Training options
Last updated
Last updated
The three key training parameters are the number of iterations, initial learning rate, and neural network architecture.
For the neural network architecture selection, you first need to understand how neural networks work:
and then decide on the best option for your problem:
The number of iterations is the number of passes (one pass corresponding to the forward of some images into the neural network and the backpropagation of the error in the neural layers) through the neural network.
For each pass, the number of images that will be used is defined by the batch size. It can be found on the page Available architectures.
One epoch corresponds to the number of iterations that are necessary to go through all the images in a training set.

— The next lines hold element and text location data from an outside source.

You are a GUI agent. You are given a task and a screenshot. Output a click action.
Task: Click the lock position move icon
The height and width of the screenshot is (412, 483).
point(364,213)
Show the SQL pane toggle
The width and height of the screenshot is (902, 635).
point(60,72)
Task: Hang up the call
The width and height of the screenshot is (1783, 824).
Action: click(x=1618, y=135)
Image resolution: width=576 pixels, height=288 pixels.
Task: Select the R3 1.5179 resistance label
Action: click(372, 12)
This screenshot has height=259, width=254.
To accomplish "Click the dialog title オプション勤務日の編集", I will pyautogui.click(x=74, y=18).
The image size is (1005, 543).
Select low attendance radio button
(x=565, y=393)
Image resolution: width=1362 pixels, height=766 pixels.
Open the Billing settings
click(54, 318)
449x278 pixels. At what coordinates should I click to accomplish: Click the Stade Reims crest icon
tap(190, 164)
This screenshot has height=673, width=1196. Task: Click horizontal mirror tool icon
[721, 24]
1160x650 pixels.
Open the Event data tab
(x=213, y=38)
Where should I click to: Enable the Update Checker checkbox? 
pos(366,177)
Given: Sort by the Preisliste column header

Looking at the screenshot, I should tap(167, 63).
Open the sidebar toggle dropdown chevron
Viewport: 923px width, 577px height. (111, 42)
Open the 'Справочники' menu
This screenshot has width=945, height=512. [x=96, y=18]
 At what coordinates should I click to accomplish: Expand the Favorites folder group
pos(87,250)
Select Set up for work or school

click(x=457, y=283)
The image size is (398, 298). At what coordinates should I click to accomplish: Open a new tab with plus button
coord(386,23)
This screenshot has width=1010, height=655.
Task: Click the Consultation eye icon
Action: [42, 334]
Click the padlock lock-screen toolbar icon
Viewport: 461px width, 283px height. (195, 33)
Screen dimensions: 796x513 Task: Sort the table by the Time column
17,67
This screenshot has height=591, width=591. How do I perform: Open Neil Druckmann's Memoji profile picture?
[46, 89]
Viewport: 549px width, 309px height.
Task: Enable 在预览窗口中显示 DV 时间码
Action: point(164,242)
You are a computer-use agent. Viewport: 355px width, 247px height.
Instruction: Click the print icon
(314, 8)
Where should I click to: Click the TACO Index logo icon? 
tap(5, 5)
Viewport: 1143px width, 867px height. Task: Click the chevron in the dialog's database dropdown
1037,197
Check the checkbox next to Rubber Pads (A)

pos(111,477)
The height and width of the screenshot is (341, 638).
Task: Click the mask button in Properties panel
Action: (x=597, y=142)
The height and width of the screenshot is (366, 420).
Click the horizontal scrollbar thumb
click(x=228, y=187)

We no longer allow initiating the training with the iteration number hyperparameter; instead, we now launch training with the specified epoch number.
A good value for the number of epochs is between 6 and 15
The relationship between the number of iterations and the number of epochs is the following:
Number of iterations per epoch = number of training images/ batch size
The optimizer is the algorithm technically responsible for training the model, in other words, the rule that is followed to update the parameters of the model in order to improve its performance.
In the literature, we can encounter different algorithms that use mainly the gradient of the loss as a rule to update the parameters.
In the platform we have set by default, for each architecture, a given optimizer with a given learning rate, which were a result of a benchmark campain.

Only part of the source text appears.